The Supreme Court has rejected municipal liability predicated on the doctrine of respondeat
superior, as the text of 42 U.S.C. § 1983 will not bear such a reading. Piotrowski v. City of Houston,
237 F.3d 567, 578 (5th Cir.), cert. denied, 122 S. Ct. 53 (2001). “Consequently, the unconstitutional
conduct must be directly attributable to the municipality through an official action or imprimatur;
isolated unconstitutional actions by municipal employees will almost never trigger liability.” Id.
To establish municipal liability, the following three elements must be proven: a policymaker,
an official policy, and a violation of constitutional rights whose moving force is the policy or custom.

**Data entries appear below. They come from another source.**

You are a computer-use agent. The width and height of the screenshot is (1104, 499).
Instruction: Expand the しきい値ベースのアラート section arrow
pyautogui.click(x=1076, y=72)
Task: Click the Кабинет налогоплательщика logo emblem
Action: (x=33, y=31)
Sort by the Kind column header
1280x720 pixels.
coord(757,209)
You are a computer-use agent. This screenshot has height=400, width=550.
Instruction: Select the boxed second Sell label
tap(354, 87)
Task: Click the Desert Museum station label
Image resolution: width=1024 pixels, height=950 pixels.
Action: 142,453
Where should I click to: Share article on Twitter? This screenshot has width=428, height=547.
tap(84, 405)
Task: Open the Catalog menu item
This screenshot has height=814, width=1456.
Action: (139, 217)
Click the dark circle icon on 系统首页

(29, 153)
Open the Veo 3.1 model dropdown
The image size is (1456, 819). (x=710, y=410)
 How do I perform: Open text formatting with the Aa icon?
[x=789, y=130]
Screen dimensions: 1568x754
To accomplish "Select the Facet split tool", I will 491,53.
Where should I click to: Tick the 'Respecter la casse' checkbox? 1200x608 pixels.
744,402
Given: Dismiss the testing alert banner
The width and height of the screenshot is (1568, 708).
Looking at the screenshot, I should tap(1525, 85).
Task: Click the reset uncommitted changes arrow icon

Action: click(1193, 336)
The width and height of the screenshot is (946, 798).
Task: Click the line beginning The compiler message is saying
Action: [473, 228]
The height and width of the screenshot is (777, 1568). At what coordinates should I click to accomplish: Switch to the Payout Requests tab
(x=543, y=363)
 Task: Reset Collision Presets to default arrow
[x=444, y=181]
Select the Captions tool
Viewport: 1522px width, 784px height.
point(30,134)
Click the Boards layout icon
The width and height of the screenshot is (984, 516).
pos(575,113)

Id. The policymaker for a municipality is its governing body or an official to whom that body has
delegated policy-making authority. See id. at 579.
Harris County does not qualify as a municipal policymaker. Harris County is itself a
municipality, not the governing body of a municipality or an official to whom such a governing body
has delegated authority. See id. Neither does Harris County Precinct 5 Constable Glen Cheek qualify
as a municipal policymaker. See Rhode v. Denson, 776 F.2d 107, 108-10 (5th Cir. 1985) (holding
that the constable of a Texas county precinct is not a policymaker for the county). Bowles has
therefore failed to establish the existence of a Harris County policymaker whose official policy was
the moving force behind a violation of his constitutional rights. See Piotrowski, 237 F.3d at 578-79.
In light of the foregoing, the district court did not err in granting Harris County summary
judgment on Bowles’ 42 U.S.C.
§ 1983 claim. The judgment of the district court is AFFIRMED.